Open AccessDual Requirement for the EcR/USP Nuclear Receptor and the dGATAb Factor in an Ecdysone Response in Drosophila melanogaster
Author(s) -
Véronique Brodu,
Bruno Mugat,
JeanYves Roignant,
JeanAntoine Lepesant,
Christophe Antoniewski
Publication year - 1999
Publication title -
molecular and cellular biology
Language(s) - English
Resource type - Journals
SCImago Journal Rank - 2.14
H-Index - 327
eISSN - 1067-8824
pISSN - 0270-7306
DOI - 10.1128/mcb.19.8.5732
Subject(s) - ecdysone receptor , ecdysone , biology , enhancer , nuclear receptor , drosophila melanogaster , transcription factor , microbiology and biotechnology , hormone response element , hormone , gene , genetics , endocrinology , estrogen receptor , cancer , breast cancer
The EcR/USP nuclear receptor controls Drosophila metamorphosis by activating complex cascades of gene transcription in response to pulses of the steroid hormone ecdysone at the end of larval development. Ecdysone release provides a ubiquitous signal for the activation of the receptor, but a number of its target genes are induced in a tissue- and stage-specific manner. Little is known about the molecular mechanisms involved in this developmental modulation of the EcR/USP-mediated pathway. Fbp1 is a good model of primary ecdysone response gene expressed in the fat body for addressing this question. We show here that the dGATAb factor binds to three target sites flanking an EcR/USP binding site in a 70-bp enhancer that controls the tissue and stage specificity of Fbp1 transcription.
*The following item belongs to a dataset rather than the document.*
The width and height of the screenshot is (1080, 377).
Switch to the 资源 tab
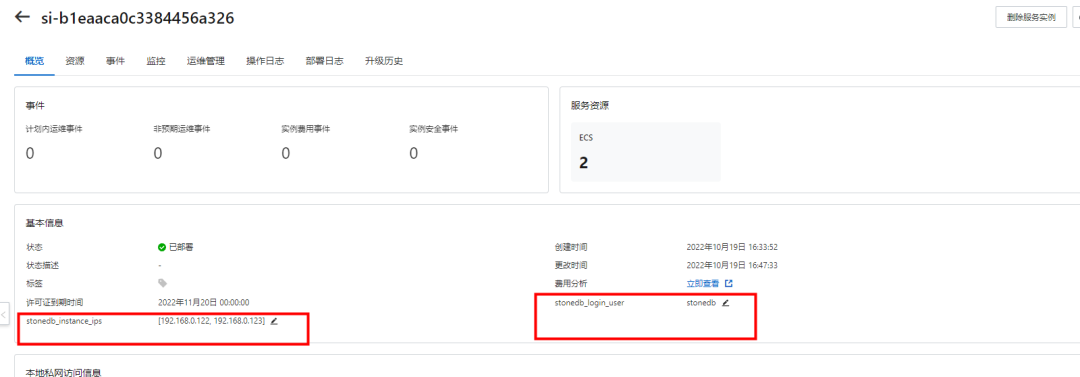(75, 61)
We demonstrate that one of these sites and proper expression of dGATAb are required for specific activation of the enhancer in the fat body. In addition, we provide further evidence that EcR/USP plays an essential role as a hormonal timer. Our study provides a striking example of the integration of molecular pathways at the level of a tissue-specific hormone response unit.